Take the material below and output exactly the run of lines from the one containing "Nächstes Bild (507, 283)" down to the one containing "Business (28, 52)", with both included.

### Dataset records
▽
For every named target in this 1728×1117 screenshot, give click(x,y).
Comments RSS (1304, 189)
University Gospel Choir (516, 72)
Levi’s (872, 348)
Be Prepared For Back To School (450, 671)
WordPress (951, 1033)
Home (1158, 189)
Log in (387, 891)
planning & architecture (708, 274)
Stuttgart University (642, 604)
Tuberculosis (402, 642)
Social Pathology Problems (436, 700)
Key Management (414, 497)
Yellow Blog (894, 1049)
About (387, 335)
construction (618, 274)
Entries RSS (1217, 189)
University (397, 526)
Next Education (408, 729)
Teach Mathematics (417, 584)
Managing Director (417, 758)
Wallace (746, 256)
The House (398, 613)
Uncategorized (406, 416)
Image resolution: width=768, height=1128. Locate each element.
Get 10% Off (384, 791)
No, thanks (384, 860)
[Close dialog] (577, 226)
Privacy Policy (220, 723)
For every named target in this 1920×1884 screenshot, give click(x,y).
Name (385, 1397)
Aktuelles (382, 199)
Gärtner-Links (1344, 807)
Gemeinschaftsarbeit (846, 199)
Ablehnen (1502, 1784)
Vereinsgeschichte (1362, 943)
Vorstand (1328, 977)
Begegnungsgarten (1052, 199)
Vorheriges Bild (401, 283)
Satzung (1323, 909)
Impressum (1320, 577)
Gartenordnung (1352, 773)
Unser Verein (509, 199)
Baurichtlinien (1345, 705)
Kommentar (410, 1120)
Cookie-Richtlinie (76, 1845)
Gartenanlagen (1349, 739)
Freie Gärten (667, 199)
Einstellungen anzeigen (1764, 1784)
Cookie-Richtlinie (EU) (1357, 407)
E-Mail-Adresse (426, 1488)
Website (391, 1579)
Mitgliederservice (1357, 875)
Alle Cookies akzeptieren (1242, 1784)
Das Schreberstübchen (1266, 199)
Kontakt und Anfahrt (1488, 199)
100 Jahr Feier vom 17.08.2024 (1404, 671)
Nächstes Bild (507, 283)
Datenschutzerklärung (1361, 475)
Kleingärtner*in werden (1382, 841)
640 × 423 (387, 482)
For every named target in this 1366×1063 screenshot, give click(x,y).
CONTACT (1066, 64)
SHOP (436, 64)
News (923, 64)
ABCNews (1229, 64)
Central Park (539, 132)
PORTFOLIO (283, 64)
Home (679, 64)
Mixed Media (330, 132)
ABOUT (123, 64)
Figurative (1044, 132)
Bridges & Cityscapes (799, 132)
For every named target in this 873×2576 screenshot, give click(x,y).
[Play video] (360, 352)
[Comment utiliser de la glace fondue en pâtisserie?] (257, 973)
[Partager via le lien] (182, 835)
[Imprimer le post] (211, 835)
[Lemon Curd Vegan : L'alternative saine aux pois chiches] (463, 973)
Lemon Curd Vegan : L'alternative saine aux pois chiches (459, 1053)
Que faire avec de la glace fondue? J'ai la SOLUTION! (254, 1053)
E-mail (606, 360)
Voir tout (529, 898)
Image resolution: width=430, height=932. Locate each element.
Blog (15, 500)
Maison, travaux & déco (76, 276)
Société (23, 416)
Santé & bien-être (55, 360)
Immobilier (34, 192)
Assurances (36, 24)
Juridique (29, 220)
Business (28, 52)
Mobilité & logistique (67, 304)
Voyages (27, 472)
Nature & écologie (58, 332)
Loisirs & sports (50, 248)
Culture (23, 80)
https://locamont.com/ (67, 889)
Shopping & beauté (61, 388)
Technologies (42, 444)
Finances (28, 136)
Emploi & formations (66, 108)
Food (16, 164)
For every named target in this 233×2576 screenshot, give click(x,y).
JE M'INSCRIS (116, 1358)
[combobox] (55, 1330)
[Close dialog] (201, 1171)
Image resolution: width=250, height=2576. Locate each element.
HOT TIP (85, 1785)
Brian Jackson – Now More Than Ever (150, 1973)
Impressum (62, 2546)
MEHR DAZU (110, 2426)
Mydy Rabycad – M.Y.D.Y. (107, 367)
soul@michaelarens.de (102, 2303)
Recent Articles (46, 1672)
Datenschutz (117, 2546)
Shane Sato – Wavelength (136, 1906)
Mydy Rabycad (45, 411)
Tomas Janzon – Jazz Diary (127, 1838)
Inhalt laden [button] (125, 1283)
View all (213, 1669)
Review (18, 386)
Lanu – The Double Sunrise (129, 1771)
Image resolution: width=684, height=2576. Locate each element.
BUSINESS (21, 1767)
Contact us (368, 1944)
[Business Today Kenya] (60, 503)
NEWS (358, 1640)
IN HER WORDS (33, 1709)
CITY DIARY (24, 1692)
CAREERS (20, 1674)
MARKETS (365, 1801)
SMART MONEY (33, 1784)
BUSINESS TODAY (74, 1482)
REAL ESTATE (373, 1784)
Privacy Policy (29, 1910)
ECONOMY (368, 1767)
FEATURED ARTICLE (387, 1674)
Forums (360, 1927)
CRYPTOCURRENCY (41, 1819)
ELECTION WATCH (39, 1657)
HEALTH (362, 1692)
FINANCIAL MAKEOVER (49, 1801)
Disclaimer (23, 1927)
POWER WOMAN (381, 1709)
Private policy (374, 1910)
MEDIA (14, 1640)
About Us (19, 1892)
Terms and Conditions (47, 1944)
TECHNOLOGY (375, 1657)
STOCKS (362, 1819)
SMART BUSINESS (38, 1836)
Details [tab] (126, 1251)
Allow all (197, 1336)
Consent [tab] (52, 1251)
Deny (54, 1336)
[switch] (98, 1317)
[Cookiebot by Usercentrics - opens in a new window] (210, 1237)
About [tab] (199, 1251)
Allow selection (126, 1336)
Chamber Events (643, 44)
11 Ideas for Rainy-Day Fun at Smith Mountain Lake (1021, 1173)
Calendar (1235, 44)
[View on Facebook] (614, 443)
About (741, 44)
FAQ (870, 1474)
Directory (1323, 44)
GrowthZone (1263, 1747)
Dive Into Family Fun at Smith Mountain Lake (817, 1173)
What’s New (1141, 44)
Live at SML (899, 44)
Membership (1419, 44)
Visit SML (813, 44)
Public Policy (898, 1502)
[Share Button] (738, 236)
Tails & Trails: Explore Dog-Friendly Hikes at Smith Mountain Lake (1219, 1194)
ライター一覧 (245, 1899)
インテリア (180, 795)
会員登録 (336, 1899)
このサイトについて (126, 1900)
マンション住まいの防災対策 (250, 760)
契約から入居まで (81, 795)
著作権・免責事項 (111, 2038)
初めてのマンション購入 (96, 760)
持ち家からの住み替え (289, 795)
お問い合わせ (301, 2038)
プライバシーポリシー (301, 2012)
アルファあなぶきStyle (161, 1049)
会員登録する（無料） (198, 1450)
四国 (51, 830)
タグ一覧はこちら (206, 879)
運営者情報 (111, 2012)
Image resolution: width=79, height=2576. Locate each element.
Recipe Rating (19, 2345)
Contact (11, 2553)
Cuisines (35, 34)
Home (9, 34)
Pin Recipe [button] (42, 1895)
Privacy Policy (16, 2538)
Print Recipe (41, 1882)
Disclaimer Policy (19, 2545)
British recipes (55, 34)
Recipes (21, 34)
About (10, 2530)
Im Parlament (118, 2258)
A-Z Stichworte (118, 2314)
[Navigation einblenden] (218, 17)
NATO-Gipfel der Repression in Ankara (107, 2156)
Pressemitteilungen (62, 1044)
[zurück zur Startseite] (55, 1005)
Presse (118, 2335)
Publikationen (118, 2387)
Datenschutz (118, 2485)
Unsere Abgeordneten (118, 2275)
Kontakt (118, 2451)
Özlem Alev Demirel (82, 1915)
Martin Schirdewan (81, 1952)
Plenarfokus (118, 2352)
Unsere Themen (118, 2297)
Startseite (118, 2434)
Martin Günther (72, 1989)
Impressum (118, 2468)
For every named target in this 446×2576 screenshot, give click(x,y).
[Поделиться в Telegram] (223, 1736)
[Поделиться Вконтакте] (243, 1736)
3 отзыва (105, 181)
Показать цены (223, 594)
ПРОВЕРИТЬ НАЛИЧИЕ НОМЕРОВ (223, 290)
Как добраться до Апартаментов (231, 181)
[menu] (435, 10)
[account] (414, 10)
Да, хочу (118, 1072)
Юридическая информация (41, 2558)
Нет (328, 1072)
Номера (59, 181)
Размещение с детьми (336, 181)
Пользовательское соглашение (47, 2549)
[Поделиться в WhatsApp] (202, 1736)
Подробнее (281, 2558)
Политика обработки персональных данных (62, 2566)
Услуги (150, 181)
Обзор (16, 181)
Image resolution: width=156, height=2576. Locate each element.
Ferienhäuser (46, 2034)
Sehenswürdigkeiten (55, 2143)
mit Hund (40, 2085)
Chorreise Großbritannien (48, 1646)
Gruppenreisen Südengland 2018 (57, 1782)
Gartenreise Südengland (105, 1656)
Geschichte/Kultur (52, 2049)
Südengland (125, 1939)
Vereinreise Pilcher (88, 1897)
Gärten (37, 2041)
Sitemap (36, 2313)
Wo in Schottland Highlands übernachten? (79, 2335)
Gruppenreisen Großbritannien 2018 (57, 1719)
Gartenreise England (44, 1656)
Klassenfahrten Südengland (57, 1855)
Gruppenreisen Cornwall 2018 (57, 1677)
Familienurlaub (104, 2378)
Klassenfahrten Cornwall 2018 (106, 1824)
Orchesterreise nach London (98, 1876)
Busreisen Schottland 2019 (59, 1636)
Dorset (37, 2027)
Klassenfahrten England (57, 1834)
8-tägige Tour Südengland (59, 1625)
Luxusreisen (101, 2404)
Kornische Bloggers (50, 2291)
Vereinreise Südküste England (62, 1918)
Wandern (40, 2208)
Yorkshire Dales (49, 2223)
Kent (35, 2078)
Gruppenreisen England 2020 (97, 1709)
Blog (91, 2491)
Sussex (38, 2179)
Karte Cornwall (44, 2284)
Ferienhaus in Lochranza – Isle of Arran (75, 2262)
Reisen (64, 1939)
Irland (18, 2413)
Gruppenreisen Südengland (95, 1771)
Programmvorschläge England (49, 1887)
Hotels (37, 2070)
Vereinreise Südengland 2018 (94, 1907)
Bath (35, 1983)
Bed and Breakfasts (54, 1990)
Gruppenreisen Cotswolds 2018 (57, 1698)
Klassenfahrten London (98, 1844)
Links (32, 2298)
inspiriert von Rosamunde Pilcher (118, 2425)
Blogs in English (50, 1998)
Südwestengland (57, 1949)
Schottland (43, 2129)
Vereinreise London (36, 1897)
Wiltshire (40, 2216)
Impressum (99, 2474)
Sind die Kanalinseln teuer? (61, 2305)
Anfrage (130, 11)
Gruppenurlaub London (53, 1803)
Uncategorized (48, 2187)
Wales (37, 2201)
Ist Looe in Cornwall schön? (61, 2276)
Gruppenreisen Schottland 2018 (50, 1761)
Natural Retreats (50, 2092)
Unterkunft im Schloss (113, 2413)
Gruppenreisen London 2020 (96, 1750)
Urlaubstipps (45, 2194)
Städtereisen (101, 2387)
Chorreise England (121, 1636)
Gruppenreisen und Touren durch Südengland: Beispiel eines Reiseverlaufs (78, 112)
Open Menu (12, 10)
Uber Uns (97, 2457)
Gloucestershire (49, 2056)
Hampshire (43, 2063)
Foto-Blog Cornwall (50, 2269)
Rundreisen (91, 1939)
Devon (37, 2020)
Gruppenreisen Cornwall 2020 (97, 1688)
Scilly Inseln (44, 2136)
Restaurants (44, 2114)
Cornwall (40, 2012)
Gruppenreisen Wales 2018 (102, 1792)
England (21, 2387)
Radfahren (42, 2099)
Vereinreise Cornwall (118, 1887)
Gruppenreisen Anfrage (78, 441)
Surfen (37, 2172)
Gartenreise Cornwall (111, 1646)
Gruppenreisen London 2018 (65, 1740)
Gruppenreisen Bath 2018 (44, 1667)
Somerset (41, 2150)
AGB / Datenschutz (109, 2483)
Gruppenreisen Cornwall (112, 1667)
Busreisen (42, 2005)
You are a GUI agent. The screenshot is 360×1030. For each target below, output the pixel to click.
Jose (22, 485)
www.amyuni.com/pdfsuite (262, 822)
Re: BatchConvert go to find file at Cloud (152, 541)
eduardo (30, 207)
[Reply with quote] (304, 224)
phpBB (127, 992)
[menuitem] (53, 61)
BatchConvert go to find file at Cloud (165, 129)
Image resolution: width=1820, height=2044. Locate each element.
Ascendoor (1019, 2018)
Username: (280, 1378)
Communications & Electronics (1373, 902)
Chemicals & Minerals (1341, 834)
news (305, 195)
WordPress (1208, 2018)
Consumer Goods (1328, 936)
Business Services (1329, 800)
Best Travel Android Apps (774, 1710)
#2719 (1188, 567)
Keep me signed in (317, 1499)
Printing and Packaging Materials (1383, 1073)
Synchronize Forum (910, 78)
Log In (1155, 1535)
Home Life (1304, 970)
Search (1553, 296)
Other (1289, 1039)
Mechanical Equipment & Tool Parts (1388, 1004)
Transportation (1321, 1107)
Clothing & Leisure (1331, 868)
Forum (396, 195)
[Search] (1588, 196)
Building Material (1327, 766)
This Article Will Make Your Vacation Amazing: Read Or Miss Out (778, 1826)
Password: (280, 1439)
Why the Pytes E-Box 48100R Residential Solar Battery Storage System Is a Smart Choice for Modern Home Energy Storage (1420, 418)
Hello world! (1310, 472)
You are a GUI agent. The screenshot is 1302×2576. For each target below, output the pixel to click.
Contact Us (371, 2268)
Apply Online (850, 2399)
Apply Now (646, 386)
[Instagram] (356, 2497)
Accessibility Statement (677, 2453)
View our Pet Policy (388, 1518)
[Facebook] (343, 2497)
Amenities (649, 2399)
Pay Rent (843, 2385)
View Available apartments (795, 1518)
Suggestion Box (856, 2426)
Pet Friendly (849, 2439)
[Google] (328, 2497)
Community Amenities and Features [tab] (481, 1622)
△
### Reply
Nächstes Bild (507, 283)
Datenschutzerklärung (1361, 475)
Kleingärtner*in werden (1382, 841)
640 × 423 (387, 482)
For every named target in this 1366×1063 screenshot, give click(x,y).
CONTACT (1066, 64)
SHOP (436, 64)
News (923, 64)
ABCNews (1229, 64)
Central Park (539, 132)
PORTFOLIO (283, 64)
Home (679, 64)
Mixed Media (330, 132)
ABOUT (123, 64)
Figurative (1044, 132)
Bridges & Cityscapes (799, 132)
For every named target in this 873×2576 screenshot, give click(x,y).
[Play video] (360, 352)
[Comment utiliser de la glace fondue en pâtisserie?] (257, 973)
[Partager via le lien] (182, 835)
[Imprimer le post] (211, 835)
[Lemon Curd Vegan : L'alternative saine aux pois chiches] (463, 973)
Lemon Curd Vegan : L'alternative saine aux pois chiches (459, 1053)
Que faire avec de la glace fondue? J'ai la SOLUTION! (254, 1053)
E-mail (606, 360)
Voir tout (529, 898)
Image resolution: width=430, height=932. Locate each element.
Blog (15, 500)
Maison, travaux & déco (76, 276)
Société (23, 416)
Santé & bien-être (55, 360)
Immobilier (34, 192)
Assurances (36, 24)
Juridique (29, 220)
Business (28, 52)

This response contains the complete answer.